→ EXERCISE TASK:
List every row that contains the word "Instruction", copying each one in full.

→ TASK DATA:

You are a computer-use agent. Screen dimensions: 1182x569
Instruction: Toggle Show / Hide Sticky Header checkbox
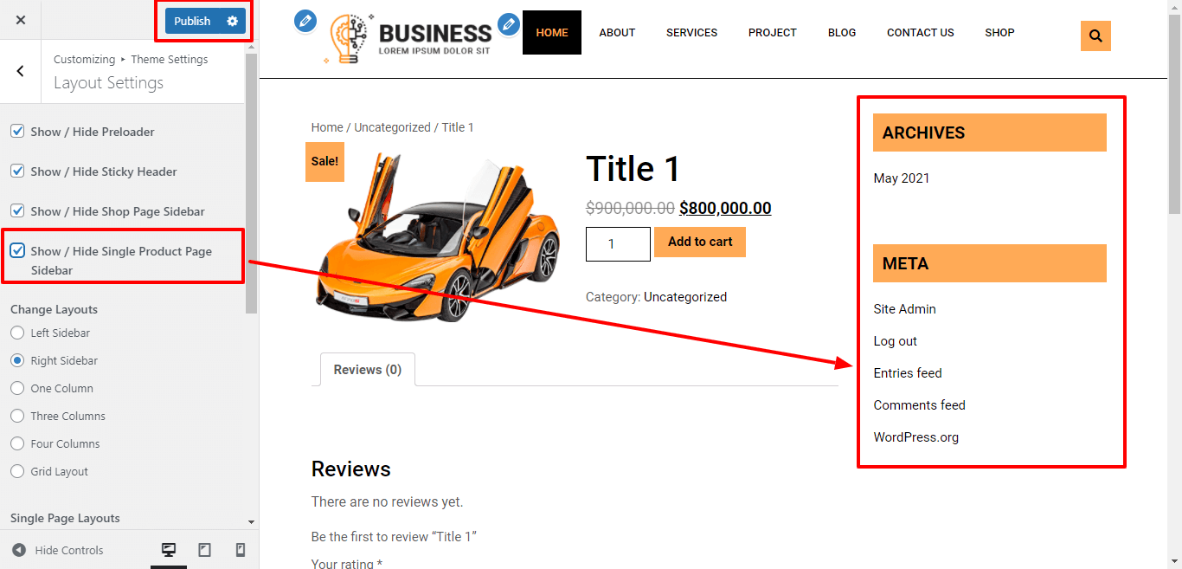click(17, 171)
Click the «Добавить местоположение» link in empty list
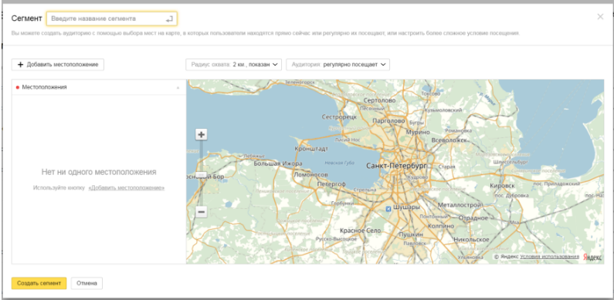614x300 pixels. (127, 187)
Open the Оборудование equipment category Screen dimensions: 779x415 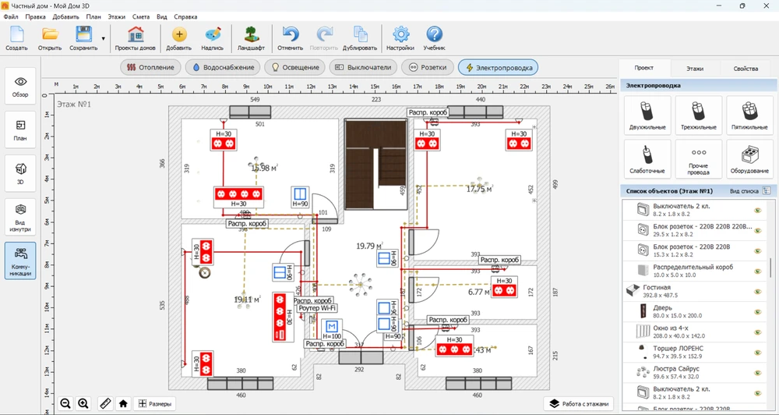pyautogui.click(x=749, y=158)
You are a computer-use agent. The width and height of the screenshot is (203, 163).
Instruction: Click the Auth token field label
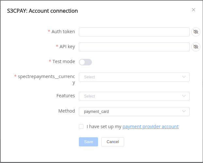[63, 32]
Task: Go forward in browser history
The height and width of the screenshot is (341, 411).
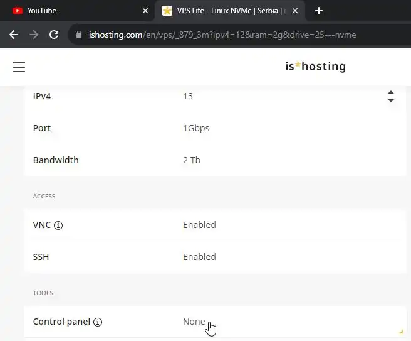Action: 34,35
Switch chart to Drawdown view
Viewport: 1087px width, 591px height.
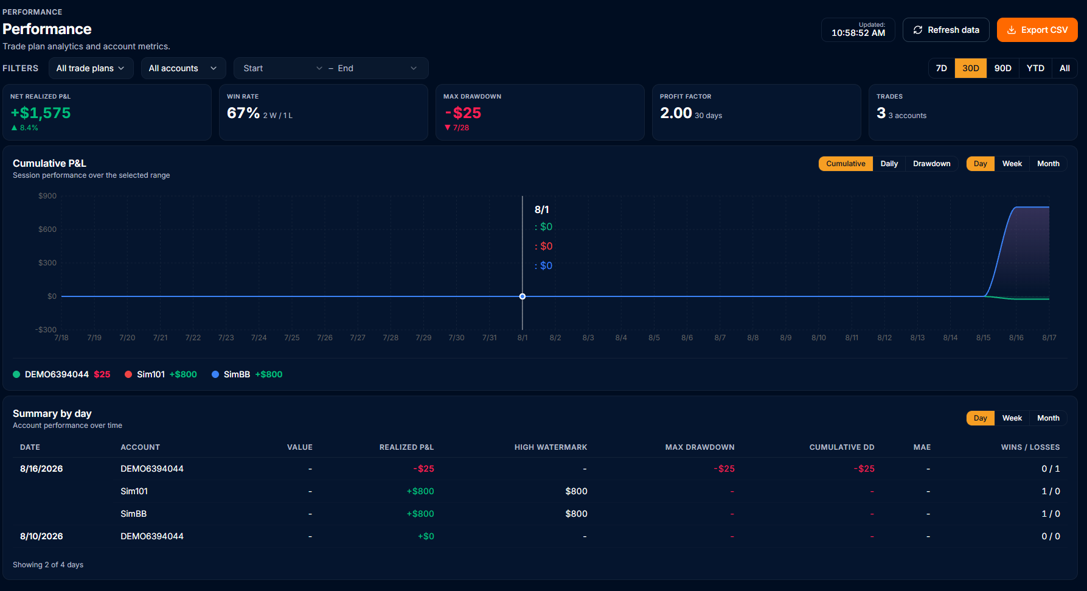931,164
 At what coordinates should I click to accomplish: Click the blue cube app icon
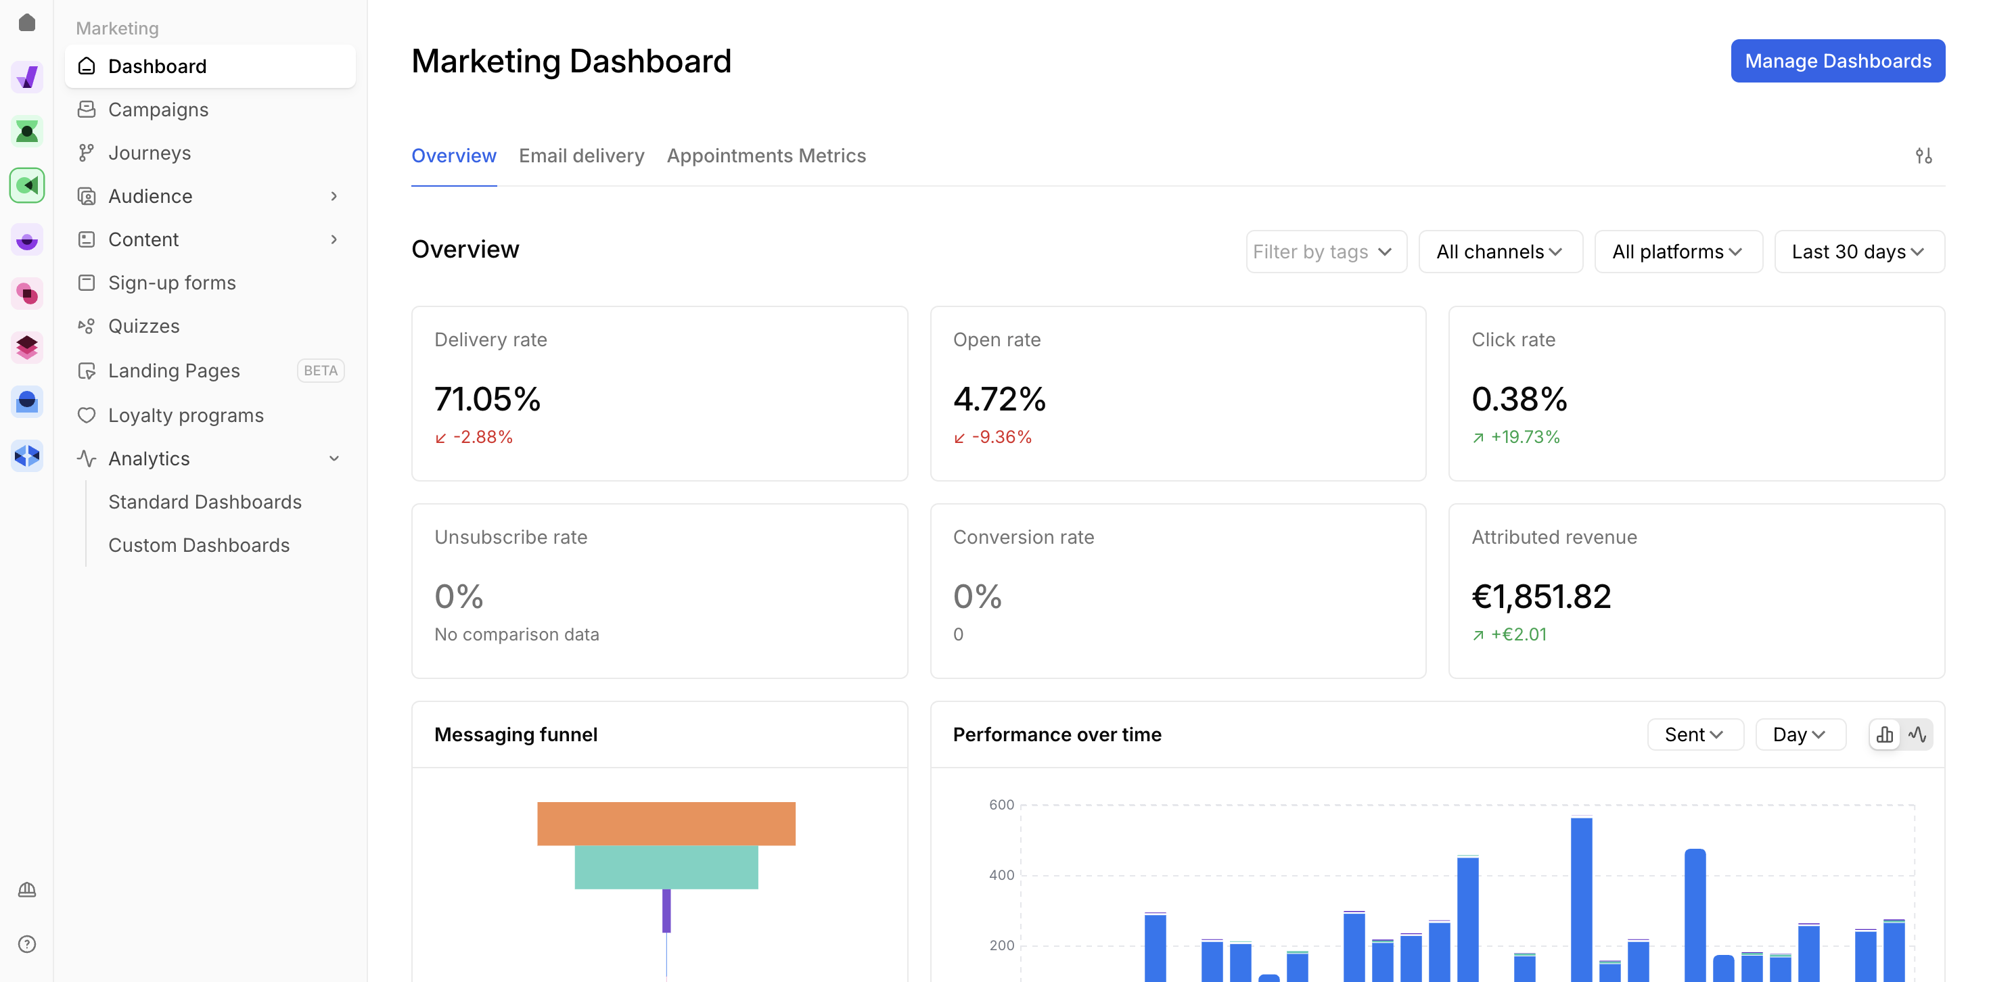click(x=27, y=455)
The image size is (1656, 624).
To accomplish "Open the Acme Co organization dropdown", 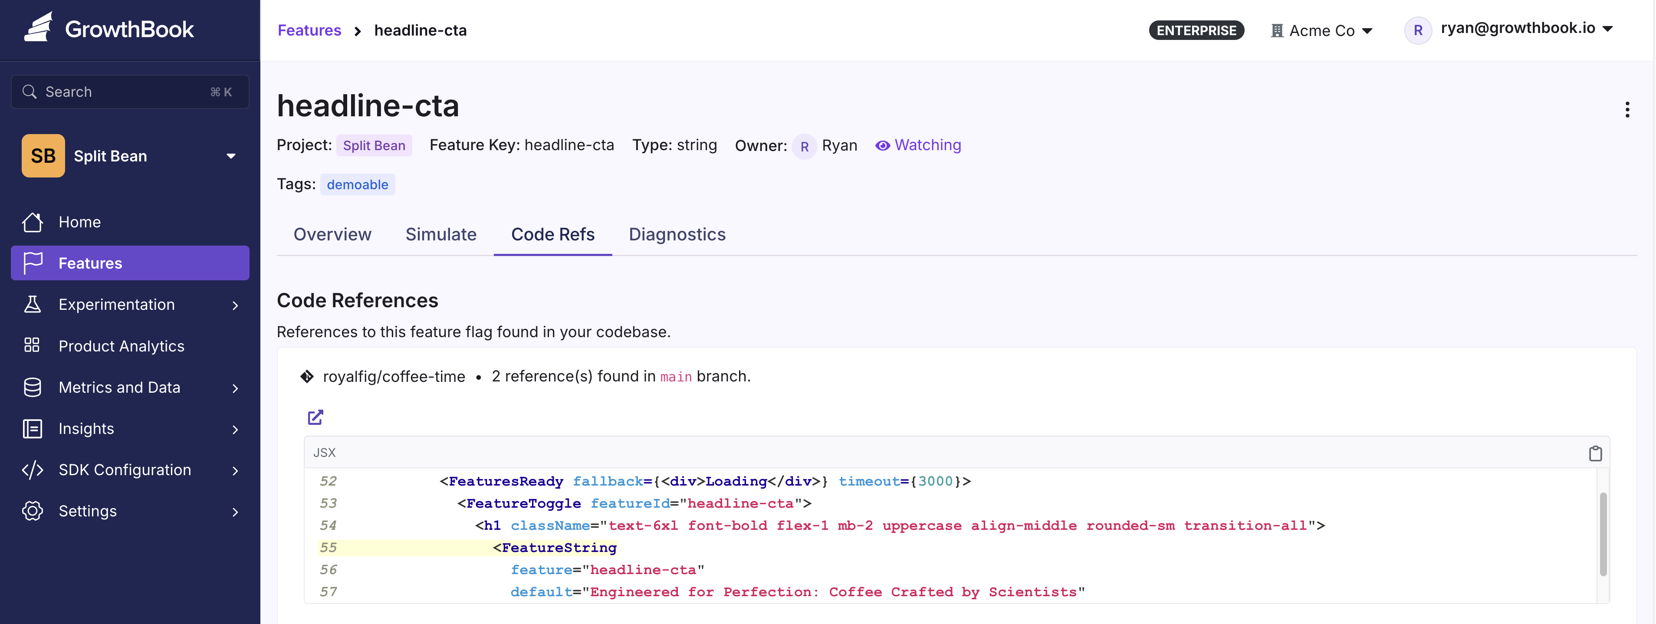I will (1320, 30).
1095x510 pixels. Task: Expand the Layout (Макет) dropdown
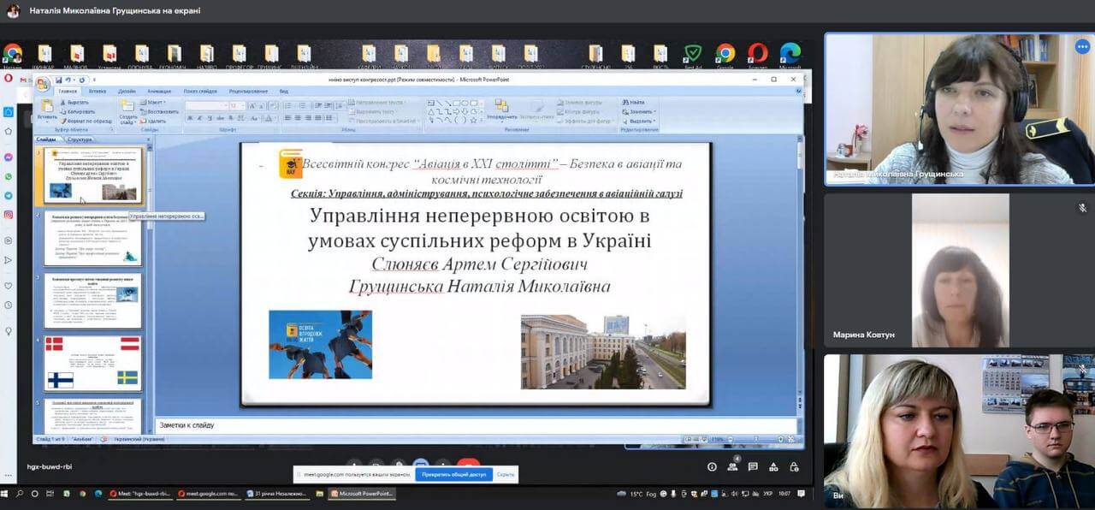[154, 102]
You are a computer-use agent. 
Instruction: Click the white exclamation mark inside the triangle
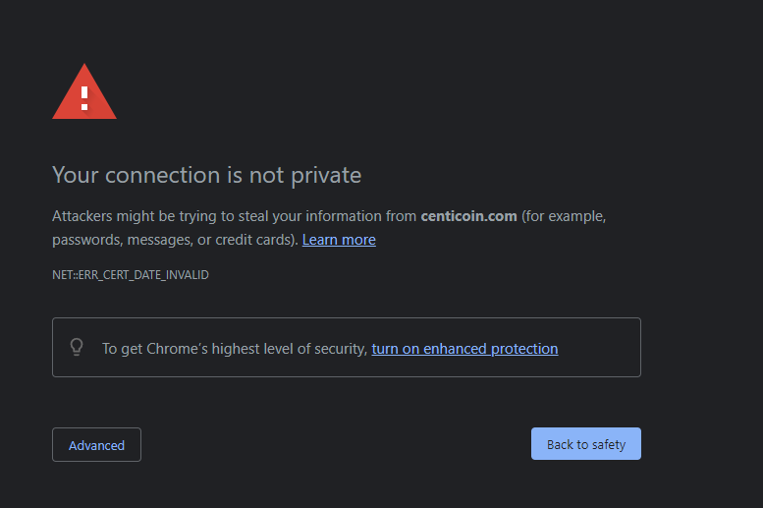coord(84,98)
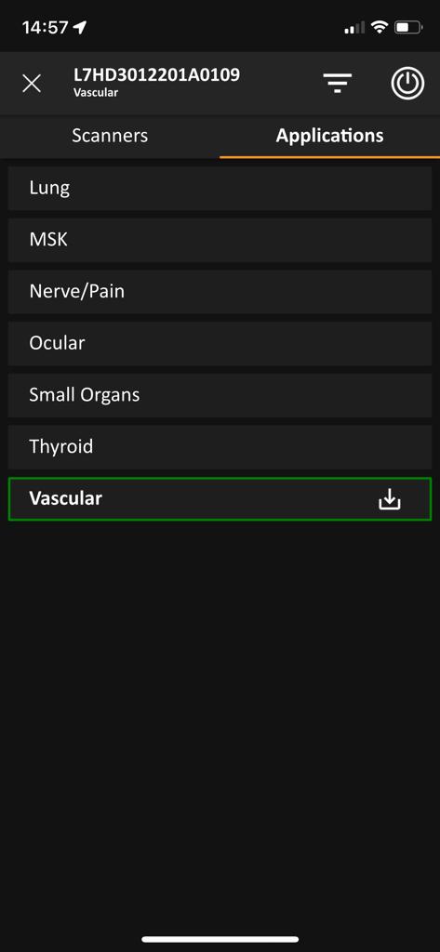Tap the battery status icon
Image resolution: width=440 pixels, height=952 pixels.
click(x=408, y=27)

→ COMPLETE RESPONSE:
Instruction: Toggle Show / Hide Sticky Header checkbox
Instruction: Click the Auth token field label
Instruction: Click the white exclamation mark inside the triangle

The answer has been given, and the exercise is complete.